Amanat’s reading of the poem, in “Iranian Idenity Boundaries: A Historical Overview:”

In this masterful ghazal Hafez seems to be lamenting the tragic fall of his beloved patron, Abu Eshaq the prince ruler of the house of Inju. In AH 758/1357, a violent client of the Mongol Ilkhanids murdered him and brought his house to an end. The wordplay here between the “city of friends” and the “prince rulers” may well be taken as a reminder of how in Hafez’s view Persian camaraderie, specifically that of the Fars province, was tied to the institution of the state, in this case a princely house that was indigenous to Fars.
Mention of the “fire priests” (mehr-banan) and the ritual of “sun worship” (mehr-bani) moreover should be taken as the poet’s reference to the Zoroastrian pre-Islamic past; a fire that was extinguished in Fars with the collapse of the Sasanian Empire. Hafez laments that the vitalizing ray of the sun, symbolically the “mine of brotherhood” (kan-e morovvat); a notion that may be taken as communal or even national solidarity. The passage of the Time and its historical cycles, he admits, is a divine mystery that cannot be fathomed by the mortals.

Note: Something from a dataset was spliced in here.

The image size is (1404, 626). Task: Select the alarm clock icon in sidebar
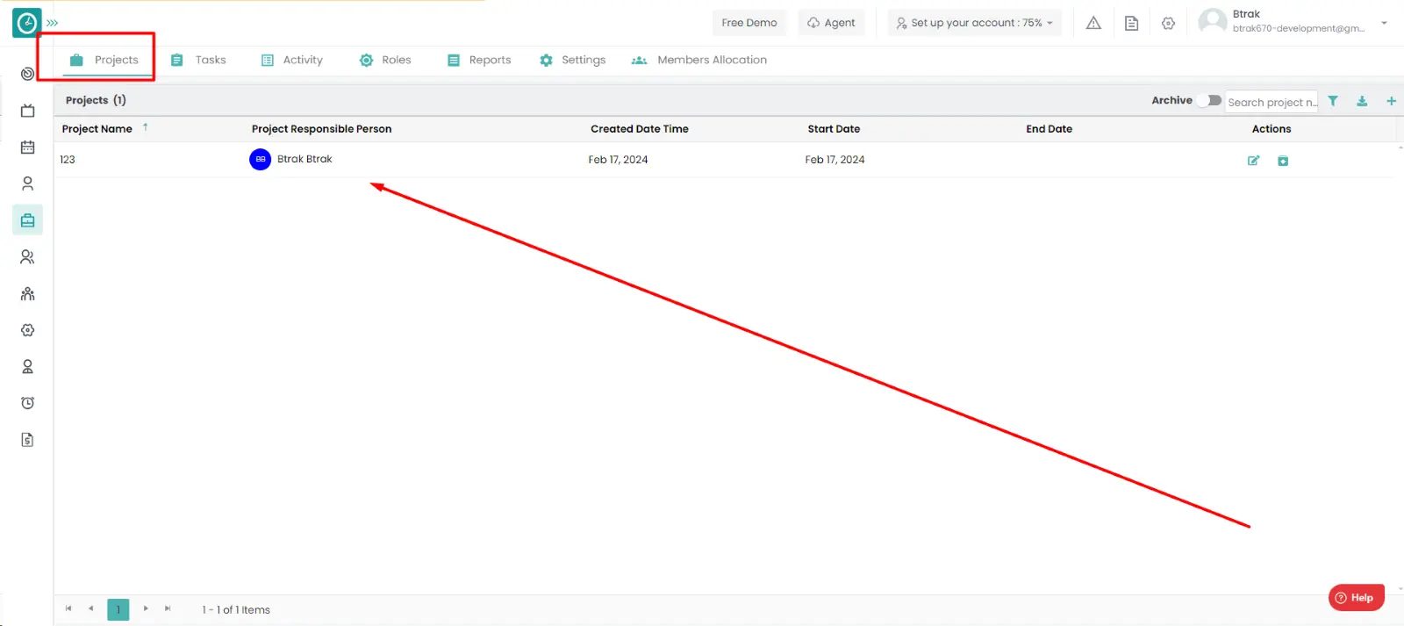27,403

The poem was re-popularized and re-signified after the 1979 Revolution when the master singer Shajarian performed it in a particularly heartwrenching piece, aptly titled سوز و گداز (sooz va godaz meaning burning and melting). In those dark days when the newly formed Islamic regime was at the height of its crackdown against dissent, the poem once again stood for an idealized Iranian past, lost to the ravages of Time and of non-Iranian (aka Muslim in hyper-nationalist discourse) violence.